Nicolò Valigi | articles | talks

Robotics for developers 4/6: tracking the robot over time

In the previous post, we have set up a probabilistic model to determine the relative position between the onboard camera and an artificial marker placed on the scene. So far, so good. However, this approach considers each frame independently, wihout any notion of continuous motion of the robot.

This simplification is actually surprisingly fine in our case, since fiducial markers can easily be tracked frame-by-frame without issues (that's why we picked them in the first place, after all). However, a real life system will use natural features that need to be tracked continously, and thus needs to somehow remember its history. In the next section, we're going to have a look at the two main ways of doing it.

Adding more frames

The most intuitive way to incorporate knowledge of past states in the system is to extend the state each time a new image is captured. The factor graph we had at the end of the last post:

Single marker factor graph

after 2 more frames would look like this instead:

Factor graph with multiple cameras

The state element for the marker pose doesn't need to be duplicated, since we assume that it stands still. However, we consider that each new frame corresponds to a new camera position and thus duplicate the corresponding state element accordingly.

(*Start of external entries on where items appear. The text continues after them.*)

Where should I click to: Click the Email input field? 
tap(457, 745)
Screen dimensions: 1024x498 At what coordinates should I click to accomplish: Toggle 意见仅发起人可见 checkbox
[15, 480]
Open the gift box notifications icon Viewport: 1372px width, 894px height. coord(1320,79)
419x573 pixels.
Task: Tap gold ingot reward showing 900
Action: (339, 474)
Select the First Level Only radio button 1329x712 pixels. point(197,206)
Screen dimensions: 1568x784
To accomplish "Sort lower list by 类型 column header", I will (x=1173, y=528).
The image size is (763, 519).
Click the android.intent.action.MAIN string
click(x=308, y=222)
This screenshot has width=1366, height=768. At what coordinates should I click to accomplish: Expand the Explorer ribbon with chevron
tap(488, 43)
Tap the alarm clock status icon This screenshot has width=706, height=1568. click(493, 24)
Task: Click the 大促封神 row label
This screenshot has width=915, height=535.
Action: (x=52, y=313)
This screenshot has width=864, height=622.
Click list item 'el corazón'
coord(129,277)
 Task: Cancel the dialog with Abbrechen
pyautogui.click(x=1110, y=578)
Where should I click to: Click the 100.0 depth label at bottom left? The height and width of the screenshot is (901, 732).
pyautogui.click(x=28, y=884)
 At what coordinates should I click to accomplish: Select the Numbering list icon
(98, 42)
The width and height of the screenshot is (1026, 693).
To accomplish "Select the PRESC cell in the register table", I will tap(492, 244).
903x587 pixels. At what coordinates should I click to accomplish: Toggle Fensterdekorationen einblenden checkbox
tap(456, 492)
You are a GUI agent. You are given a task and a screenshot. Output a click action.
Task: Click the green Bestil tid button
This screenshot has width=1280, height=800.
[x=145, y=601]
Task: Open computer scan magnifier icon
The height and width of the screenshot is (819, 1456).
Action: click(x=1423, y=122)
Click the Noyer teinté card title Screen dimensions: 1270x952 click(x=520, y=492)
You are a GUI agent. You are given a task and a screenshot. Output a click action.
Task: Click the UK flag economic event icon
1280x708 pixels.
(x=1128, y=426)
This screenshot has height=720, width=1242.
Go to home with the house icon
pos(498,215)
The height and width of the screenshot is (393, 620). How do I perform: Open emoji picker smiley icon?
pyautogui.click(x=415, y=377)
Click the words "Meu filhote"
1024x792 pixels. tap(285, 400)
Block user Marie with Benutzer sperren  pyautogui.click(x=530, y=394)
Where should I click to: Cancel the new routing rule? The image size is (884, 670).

Besides the added camera poses and corresponding marker observations, we had to add a whole new sets on factors (on the right in the graph above). These factors encode the our knowledge that successive camera positions will be rather close to each other (since the robot moves with a relative low velocity). GTSAM offers a BetweenFactor that can be used to constrain the relative pose between two state element. On a ground robot, we could have used data from the wheel sensors to correlate two camera states. In this case, however, we have no such information and will postulate the camera is standing still. Since this is obviously incorrect, we're going to adopt an appropriate noise model so that the optimizer places little faith in this prediction.

In a later post, we're going to replace this rough approximation with information from the accelerometer.

Smoothing vs filtering

It's obvious how this approach doesn't scale well at all. Since the state elements need to form a square matrix, the space complexity immediately jumps to $O(N^2)$, which is bad enough in itself. What's more, the algorithms needed for actually solving the problem run in $O(N^3)$, making this naive approach untenable for real applications. Since we're not discarding any information, this smoothing approach is optimal and is proven to recover the MAP estimate as expected.

In the following, we're basically going to ignore these computational considerations and go ahead with dumb smoothing. However, it's important to mention a whole different approach: filtering. An example is the well-known Kalman filter, a much faster algorithm that only keeps around one copy of the camera pose at all times. While in the smoothing case, information is spread out over a bigger graph which is only sparsely connected, filtering results in a very small, densely connected graph. 1

The simplifications involved in filtering have consequences in accuracy and stability, as a lot of information is thrown away at each step (at least in the general case). As to why I haven't decided to use a Kalman filter for this series, I personally find filtering less intuitive to understand and more of a black art to tweak.


I'll admit straight away that the "improvement" in the current post does nothing but slow down the system as the state grows bigger and bigger frame after frame. In theory, it should also be slightly more robust when handling degenerate geometric conditions, since informations from neighboring frames can be used to constrain the marker position a bitter. I have not observed much difference in practice though. 2

However, these changes to the factor graph structure will be useful when observing multiple markers in the same image. That being said, the only implementation difference is the addition of some book-keeping code:

Running time

As anticipated, the performance is now pathetic, but we can live with that for now knowing that GTSAM also implements more efficient algorithms that can be used with a few lines of code.3 I've done some equally pathetic benchmarking, but the trend is clear:

Solve time [s] vs Frame number

Next steps

Next time, we'll build upon the work done here and introduce support for multiple markers visible in the same frame. This will again involve extensions to the state as we observe new markers, but the additional effect on performance will be limited as the total number of possible markers is low.



This interesting paper analyzes this issue and depth and presents the case both for and against filtering. It's a good read, together with this related one.


Under some conditions, pose recovery from fiducial markers can suffer from ambiguities. This problem manifests itself during the optimization problem. Since there is a second minimum point close to the global minimum, the optimizer may snap back and forth between one and the other.


In the smoothing world, there are two main ways to reduce the computational load of larger maps. One is to exploit the sparsity of the problem matrix and use specific algorithms with time complexity lower than $N^3$. Instead, GTSAM takes a graph-based approach and identifies which partitions of the factor graph need to be re-evaluated upon each new sensor measurement. iSAM2 has significant computational advantages compared to the naive approach. Little or no modifications are needed to the problem definition to take advantage of this better solver.